My legs, arms, ears, back and throat ache. I have a mouth ulcer the size of an orange  a grape  an apple seed  sore. A 25 year old knee injury is reasserting itself.

I’m right to be in temporary retirement, I know that. You know that. My GP knows that.

But next week, somebody in an office will tick boxes to declare me a liar and a fraudster. They won’t see ‘unwell, but trying to contribute’. They will only see ‘should have a job. Wastrel.’

Remember bloggy buddies, that so called ‘benefit scroungers’ are not Other People. They are me and people like me, trying to do our best with the cards life dealt us. Nobody chooses chronic illness or disability. A coalition of minority parties suggests it’s a lifestyle choice, like going to Eton, perhaps, or not paying appropriate tax. It seems that only the ‘choices’ that are not a choice get penalised.

Dave, his mates and their demonisation of the poor, the sick, and the vulnerable have no conscience and no shame. National debt has increased on their watch, and still they blame the demands of supporting you and me, our children and our parents. This is an unelected government, stripping the UK of its greatest assests- health, social care and education. But sure those things don’t matter, do they?

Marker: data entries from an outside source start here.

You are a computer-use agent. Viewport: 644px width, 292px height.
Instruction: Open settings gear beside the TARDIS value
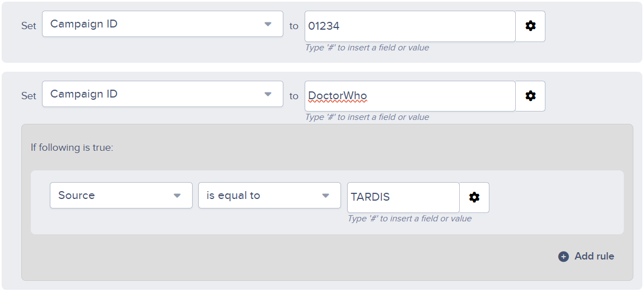pos(474,197)
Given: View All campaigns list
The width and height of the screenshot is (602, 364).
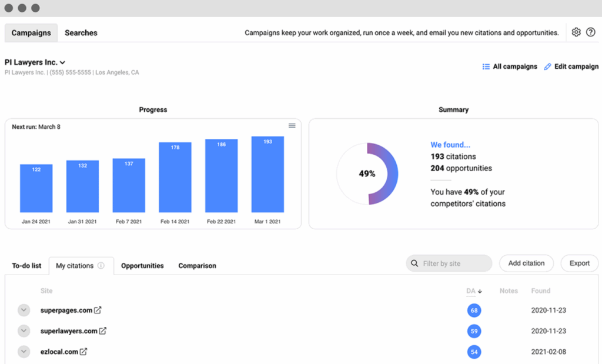Looking at the screenshot, I should [x=510, y=66].
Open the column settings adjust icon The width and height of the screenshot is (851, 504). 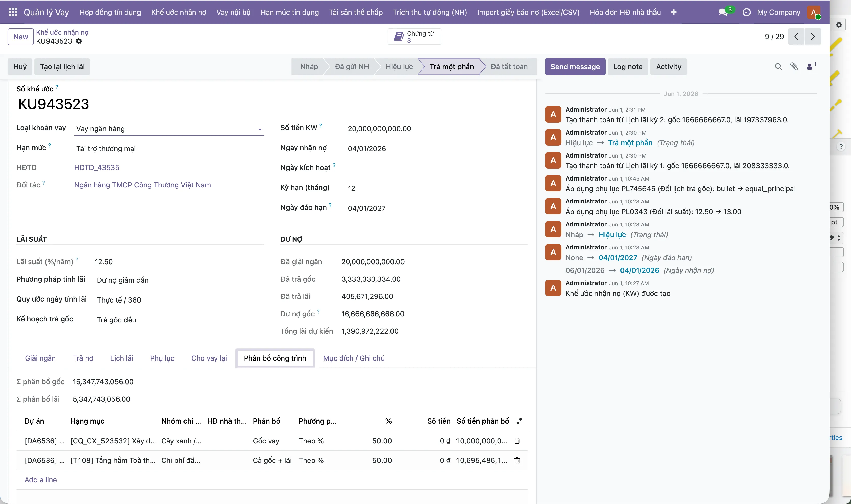[519, 421]
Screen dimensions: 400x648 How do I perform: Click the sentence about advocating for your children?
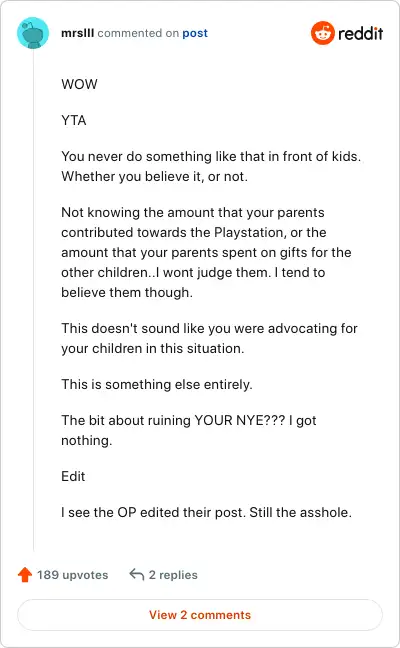pos(210,338)
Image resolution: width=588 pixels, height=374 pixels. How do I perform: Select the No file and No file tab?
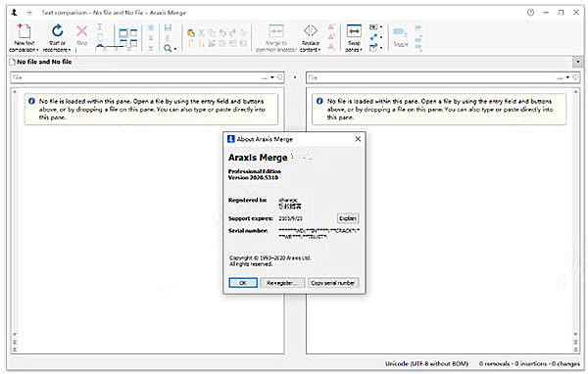(x=41, y=62)
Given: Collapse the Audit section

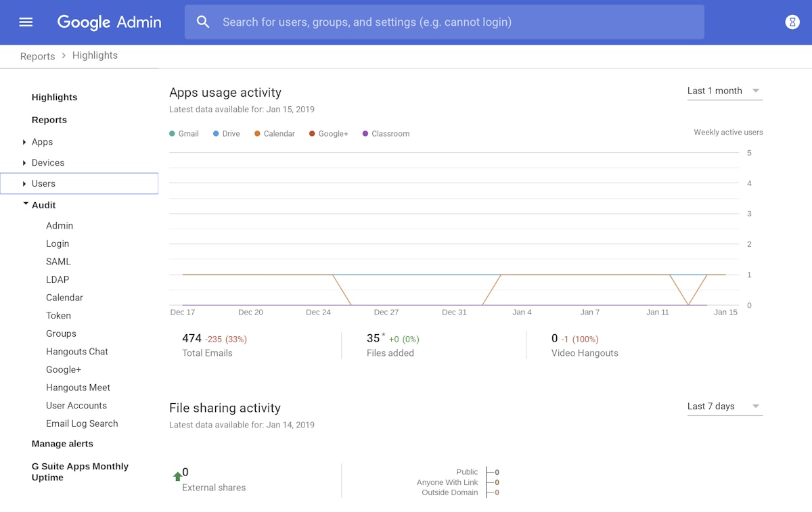Looking at the screenshot, I should tap(26, 204).
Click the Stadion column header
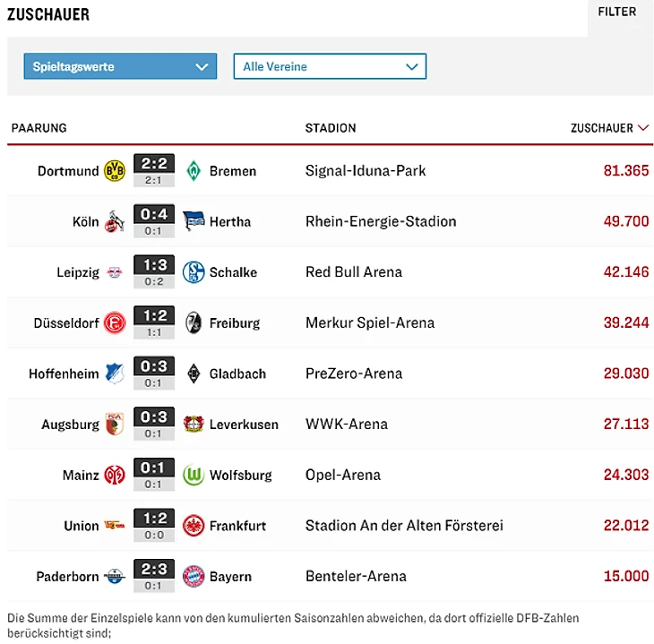654x644 pixels. [x=331, y=128]
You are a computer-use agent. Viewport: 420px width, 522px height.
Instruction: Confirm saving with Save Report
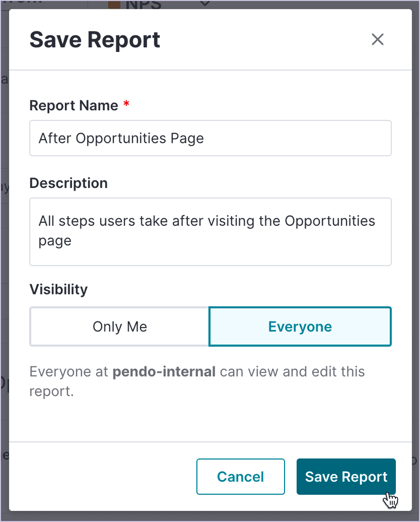(x=346, y=476)
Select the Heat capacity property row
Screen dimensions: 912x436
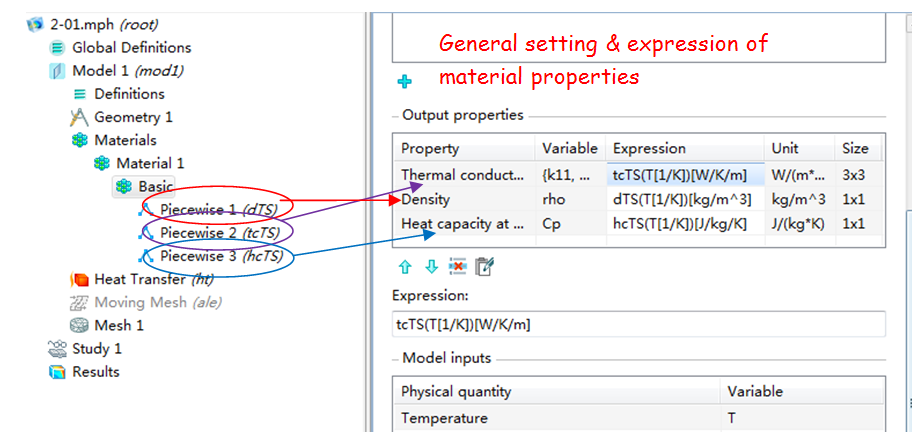463,224
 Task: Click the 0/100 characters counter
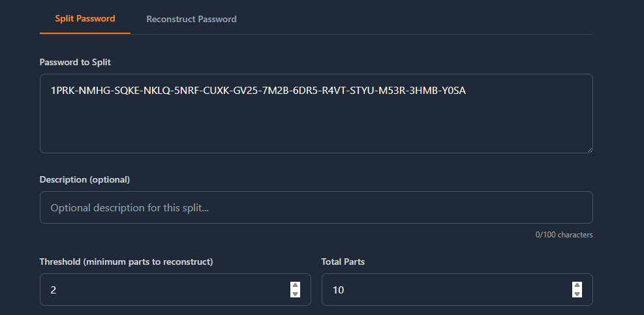pos(564,235)
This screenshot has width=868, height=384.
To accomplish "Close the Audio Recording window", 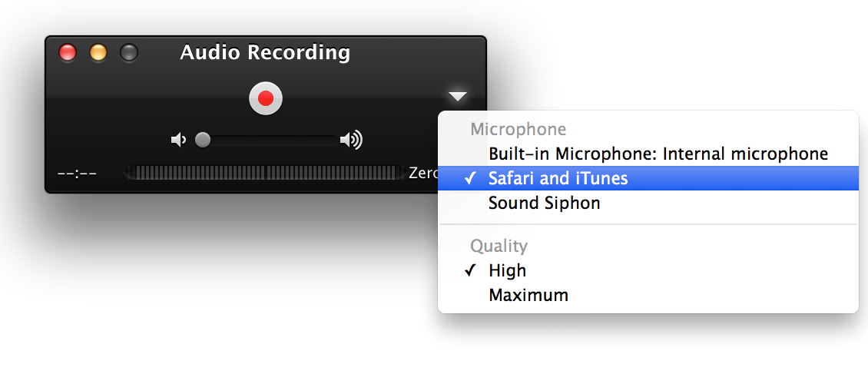I will pos(68,53).
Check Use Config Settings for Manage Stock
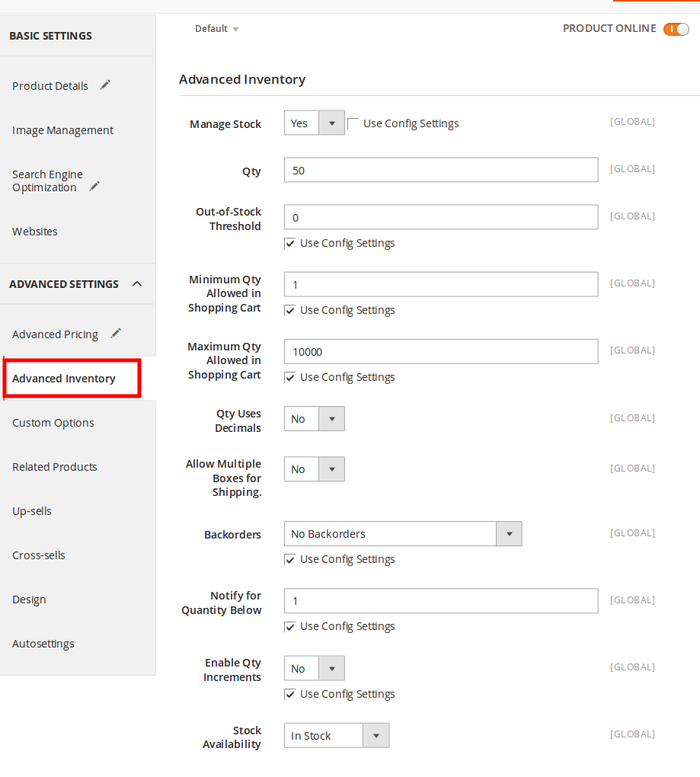Screen dimensions: 700x777 click(x=353, y=123)
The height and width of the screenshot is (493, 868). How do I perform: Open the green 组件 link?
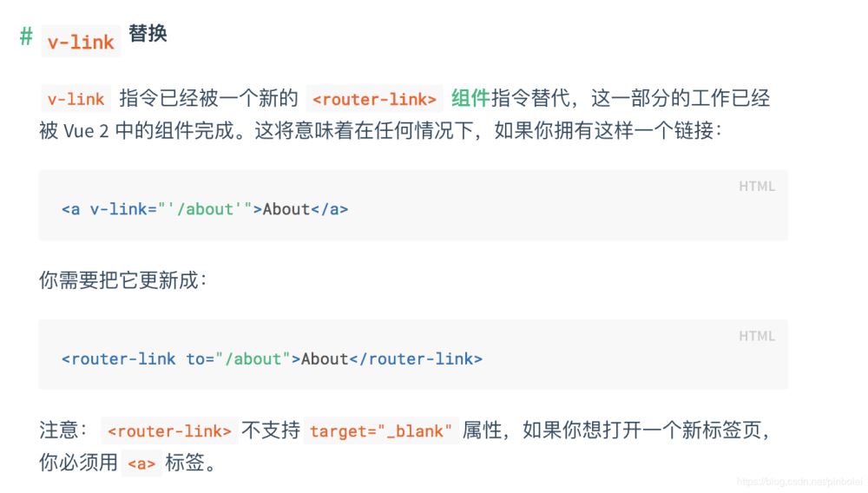coord(470,99)
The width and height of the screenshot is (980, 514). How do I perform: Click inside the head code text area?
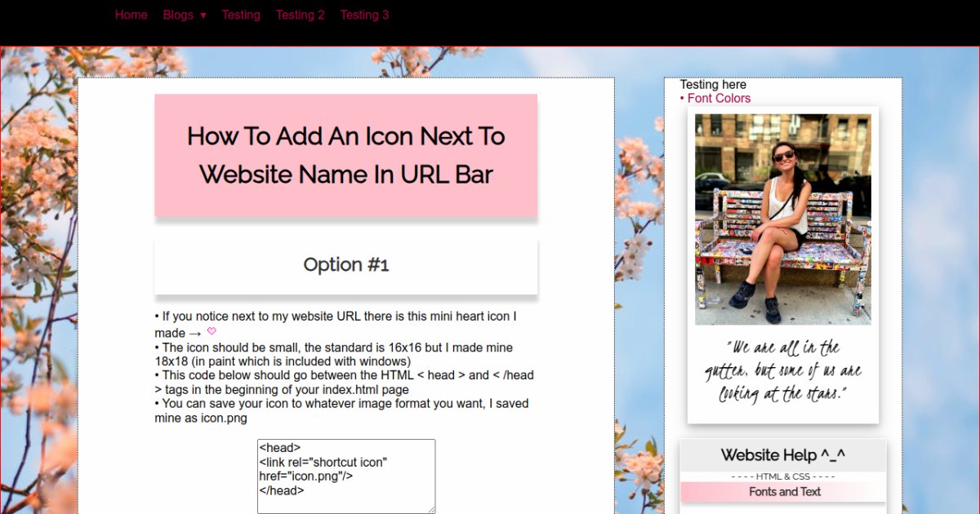pos(345,476)
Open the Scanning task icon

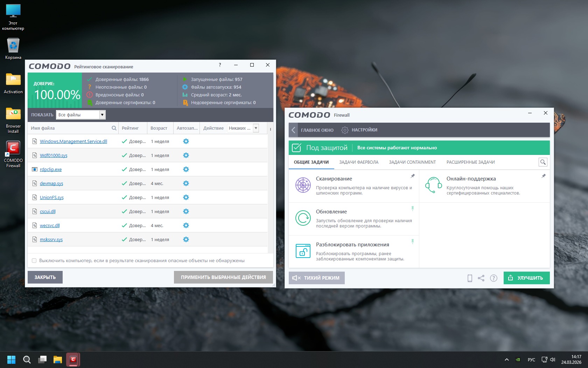coord(303,185)
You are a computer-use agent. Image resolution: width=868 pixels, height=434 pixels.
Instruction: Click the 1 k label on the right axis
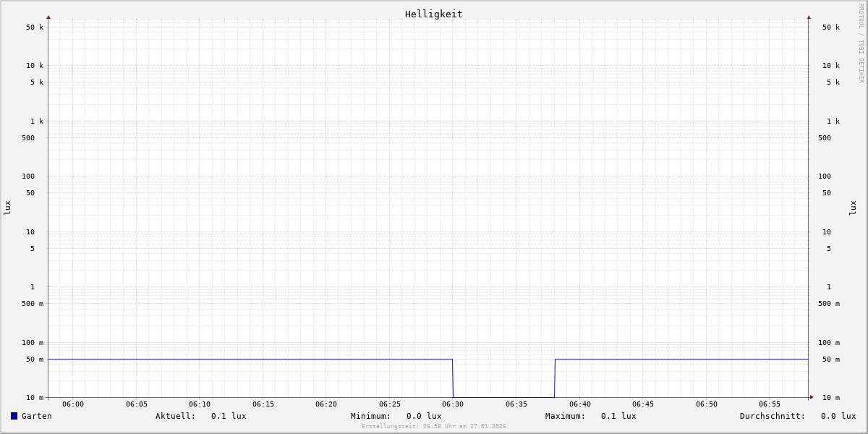coord(833,122)
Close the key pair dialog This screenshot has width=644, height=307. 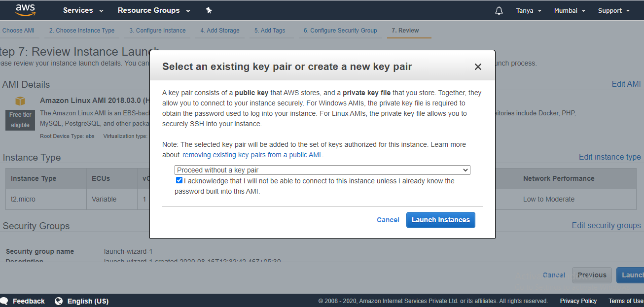click(477, 67)
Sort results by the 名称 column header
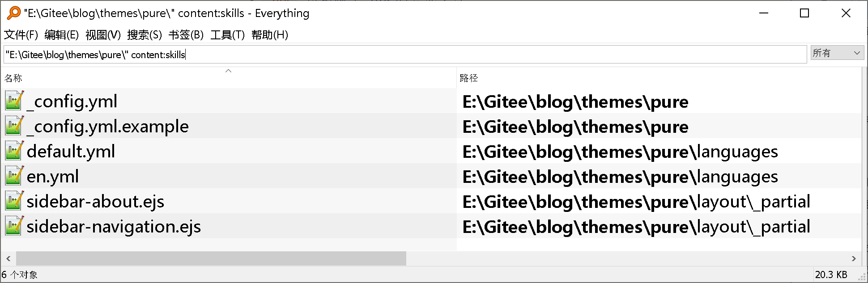This screenshot has height=283, width=868. [x=13, y=78]
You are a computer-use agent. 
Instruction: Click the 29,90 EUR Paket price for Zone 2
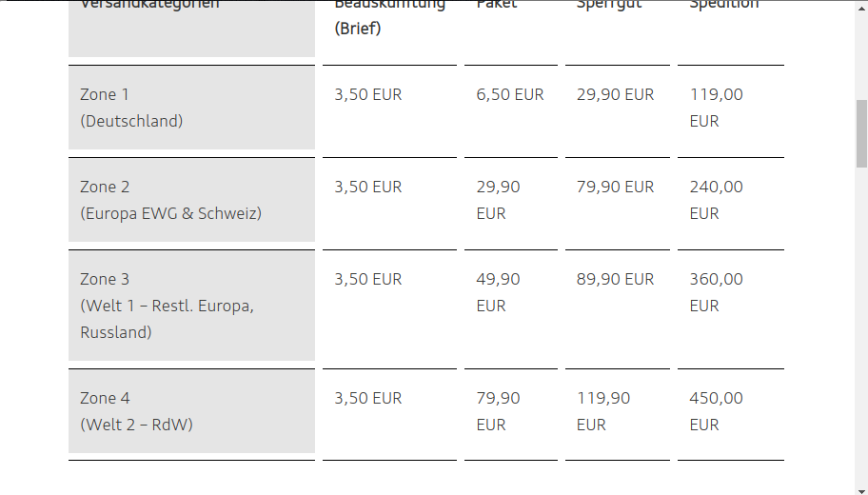(x=498, y=200)
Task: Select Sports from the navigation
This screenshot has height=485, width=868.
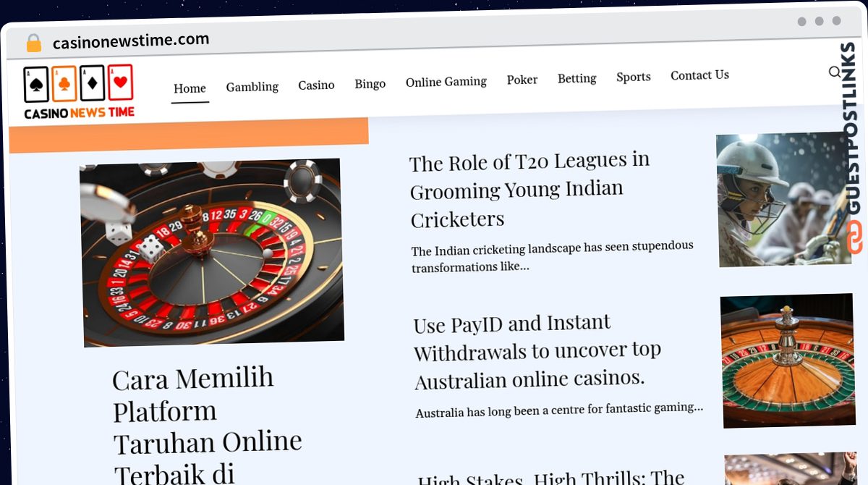Action: click(x=633, y=77)
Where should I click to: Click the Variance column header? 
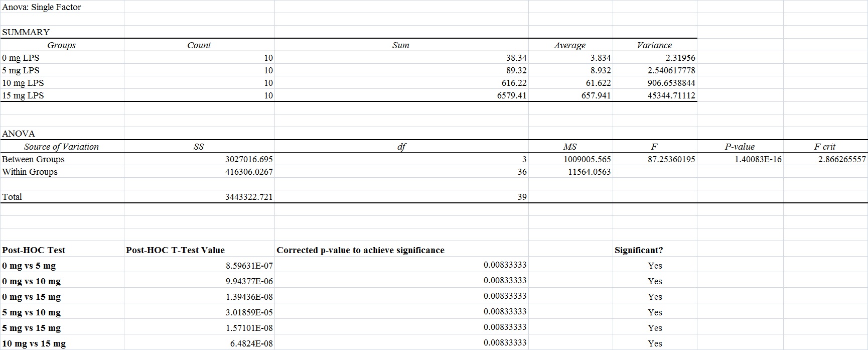point(654,45)
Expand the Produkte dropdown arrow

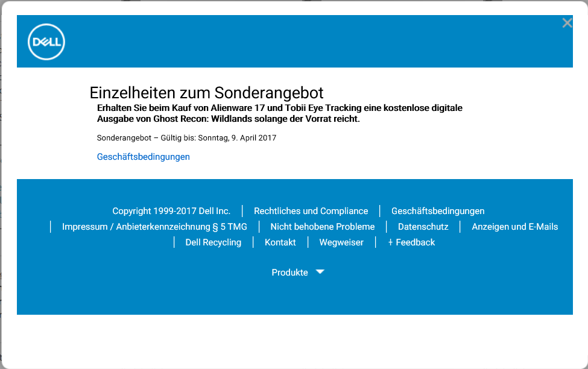click(x=320, y=272)
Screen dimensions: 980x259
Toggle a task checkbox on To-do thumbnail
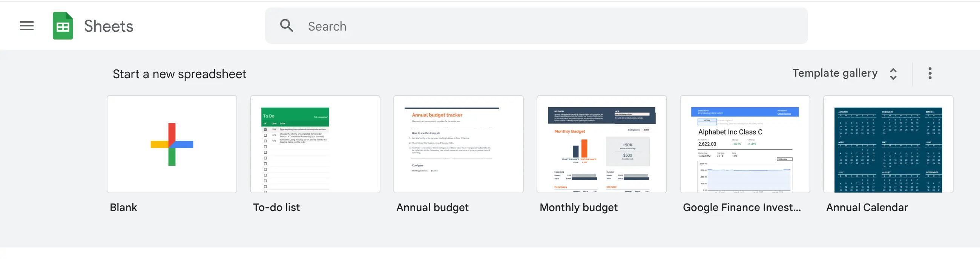pos(265,147)
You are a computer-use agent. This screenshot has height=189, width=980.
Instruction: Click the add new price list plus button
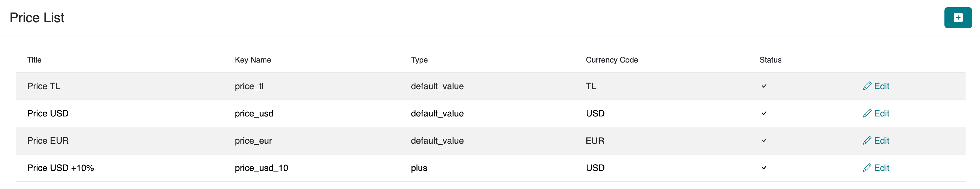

Don’t be mistaken; this is not about dealing with fraud (official figures show the rate of fraud in claims for sickness related benefits is well less than 1%), but about a matter of principle. Some people don’t matter. There is no constitution to say that all are created equal; there is no recognition of ‘brotherhood’. the powerful and the wealthy pursue policies to benefit themselves and care nothing about the impact on others. Despite protests, moral outrage and court rulings, the elite barge on, not knowing or not caring about the rest of us.

Some people don’t matter. I’ve worked hard, paid taxes and national insurance, done what I was supposed to do, but now, because I can’t make an economic contribution, I have no value. The sick, the disabled, the poor, the vulnerable, the children: we don’t matter. We are easy targets.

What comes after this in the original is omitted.